Aetna mailing breached HIV privacy of members

Earns Aetna
A sign on the campus of the Aetna headquarters, in Hartford, Conn

Aetna last month breached the privacy of some of its customers who are living with HIV when the Connecticut health-insurance company, which has major operations in the Philadelphia region, sent a letter with instructions on how to fill prescriptions for HIV medications.

The envelope had a plastic window that in some cases showed not just the customer’s name and address, but also the names of medications, exposing some recipients’ HIV status.

Camera icon AIDS Law Project of Pennsylvania
A redacted copy of Aetna’s envelope that was sent to a customer in Brooklyn.

The casual disclosure of a person’s HIV status or use of HIV medication by Aetna is far more than a technical violation of the law, said Ronda B. Goldfein, executive director of the AIDS Law Project of Pennsylvania, in Philadelphia. “It creates a tangible risk of violence, discrimination and other trauma,” she said.

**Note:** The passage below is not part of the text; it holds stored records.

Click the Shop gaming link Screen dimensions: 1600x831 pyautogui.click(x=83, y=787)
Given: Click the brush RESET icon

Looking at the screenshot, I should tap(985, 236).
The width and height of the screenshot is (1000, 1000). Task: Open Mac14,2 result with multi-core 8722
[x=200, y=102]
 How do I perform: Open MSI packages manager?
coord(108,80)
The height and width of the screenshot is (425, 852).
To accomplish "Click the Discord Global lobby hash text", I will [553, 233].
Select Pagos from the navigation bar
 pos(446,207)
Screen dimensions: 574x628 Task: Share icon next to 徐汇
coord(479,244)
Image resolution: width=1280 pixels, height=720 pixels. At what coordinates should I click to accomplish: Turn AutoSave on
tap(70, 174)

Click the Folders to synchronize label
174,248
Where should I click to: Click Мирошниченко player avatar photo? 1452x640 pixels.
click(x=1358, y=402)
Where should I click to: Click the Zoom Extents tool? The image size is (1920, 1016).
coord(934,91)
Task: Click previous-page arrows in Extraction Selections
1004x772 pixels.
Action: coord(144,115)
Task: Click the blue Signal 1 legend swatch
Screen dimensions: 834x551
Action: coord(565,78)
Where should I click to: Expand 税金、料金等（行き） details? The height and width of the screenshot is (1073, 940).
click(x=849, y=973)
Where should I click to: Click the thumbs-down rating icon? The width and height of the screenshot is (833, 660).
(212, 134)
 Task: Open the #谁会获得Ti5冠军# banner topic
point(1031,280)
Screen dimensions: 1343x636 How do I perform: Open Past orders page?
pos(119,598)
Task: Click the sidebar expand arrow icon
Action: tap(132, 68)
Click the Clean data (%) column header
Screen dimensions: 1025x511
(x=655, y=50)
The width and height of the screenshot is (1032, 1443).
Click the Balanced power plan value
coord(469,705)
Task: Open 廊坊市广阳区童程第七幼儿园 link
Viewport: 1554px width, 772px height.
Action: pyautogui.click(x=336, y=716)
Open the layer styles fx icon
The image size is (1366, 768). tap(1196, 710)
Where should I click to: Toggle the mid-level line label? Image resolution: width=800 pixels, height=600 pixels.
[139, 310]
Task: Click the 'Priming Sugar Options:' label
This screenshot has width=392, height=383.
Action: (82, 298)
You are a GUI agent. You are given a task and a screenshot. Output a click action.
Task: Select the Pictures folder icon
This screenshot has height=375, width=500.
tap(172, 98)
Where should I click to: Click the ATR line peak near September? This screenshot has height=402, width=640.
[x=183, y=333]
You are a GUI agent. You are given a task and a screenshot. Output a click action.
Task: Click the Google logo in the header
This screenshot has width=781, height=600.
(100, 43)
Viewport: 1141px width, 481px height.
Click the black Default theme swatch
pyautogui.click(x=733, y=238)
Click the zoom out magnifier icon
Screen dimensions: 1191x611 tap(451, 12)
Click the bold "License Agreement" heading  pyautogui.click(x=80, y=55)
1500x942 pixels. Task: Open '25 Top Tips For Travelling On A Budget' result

The breach occurred on July 28, in a mailing to about 12,000 customers. Aetna first found out about the problem on July 31, the company told customers in a letter disclosing the breach.

“We sincerely apologize to those affected by a mailing issue that inadvertently exposed the personal health information of some Aetna members. This type of mistake is unacceptable, and we are undertaking a full review of our processes to ensure something like this never happens again,” a company spokesman said in an email Thursday.